Beliau juga mengingatkan bahwa ada kemarahan berbasis syahwat misalnya seorang sahabat yang marah ketika tidak mendapatkan rampasan perang namun bahagia ketika mendapatkannya. Allah swt berfirman:
wa min-hum may yalmizuka fish-shadaqāt, fa in u‘thū min-hā raḍū wa in lam yu‘thau min-hā idzā hum yaskhaṭhūn
“Di antara mereka ada yang mencela engkau (Nabi Muhammad) dalam hal pembagian sedekah. Jika mereka diberi sebagian darinya mereka senang, dan jika tidak diberi bagian mereka marah.” (QS. At-Taubah [9]: 58)
Beliau melanjutkan bahwa ada kemarahan maksum seperti kemarahan Nabi Yunus as kepada kaumnya namun kemarahan itu bukan kemarahan Allah swt sehingga Nabi Yunus as dipenjara di dalam perut ikan. Namun ada kemarahan yang mencerminkan murka Allah swt yaitu kemarahan Sayyidah Fatimah sa.
Kedudukan Sayyidah Fatimah sa dicatat dalam Al-Qur’an dan dalam sabda Rasulullah saw. Rasulullah saw ketika melihat Sayyidah Fatimah sa masuk ke majelis berdiri dan mencium tangan beliau untuk mengajarkan umat cara menghormati kedudukan beliau. Para maksum as memiliki hujjah yang tidak dapat dibantah karena itu Rasulullah saw dan para imam tidak pernah kalah dalam argumentasi. Imam Ali as menyampaikan bahwa mereka adalah hujjah Allah swt atas manusia, namun Sayyidah Fatimah sa adalah hujjah Allah swt atas mereka.

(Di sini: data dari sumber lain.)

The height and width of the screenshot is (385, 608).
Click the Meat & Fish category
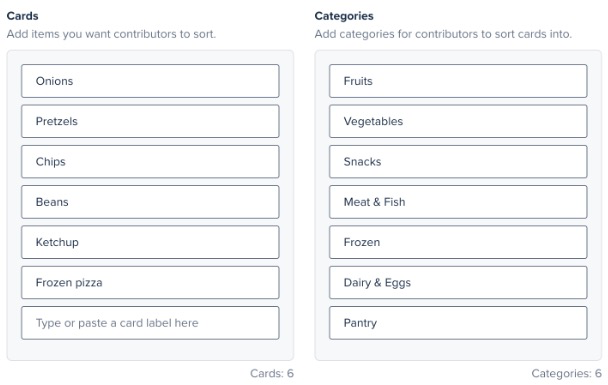tap(458, 202)
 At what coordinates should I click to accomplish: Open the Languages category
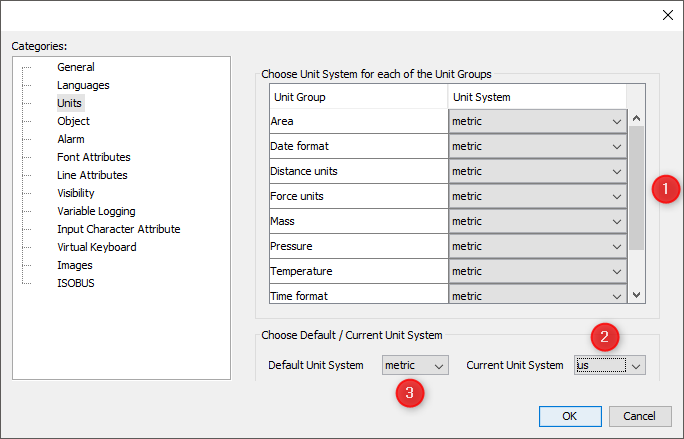point(83,85)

Ustaz Fuad Al-Hadi menutup ceramah dengan riwayat dari Rasulullah saw kepada Salman al-Farisi bahwa cinta kepada Sayyidah Fatimah sa akan bermanfaat di seratus tempat salah satunya dalam sakaratul maut. Di barzakh, di mizan ketika amal ditimbang, hingga di hari ketika seluruh mata menundukkan pandangannya karena kehadiran Sayyidah Fatimah sa yang berjalan mengendarai unta Nabi Saleh as. Dalam riwayat juga disebutkan shalawat khusus bagi beliau, bahwa siapa yang bershalawat kepada Sayyidah Fatimah sa Allah swt mengampuni dosa-dosanya dan kelak ia akan bersama Rasulullah saw di manapun beliau berada di surga.
Setelah ceramah selesai, acara dilanjutkan dengan pembacaan maktal oleh Ustaz Bagir Alatas yang menghidupkan suasana duka. Maktam kemudian dibawakan oleh Sajjad dan majelis ditutup dengan doa oleh Ustaz Umar Shahab.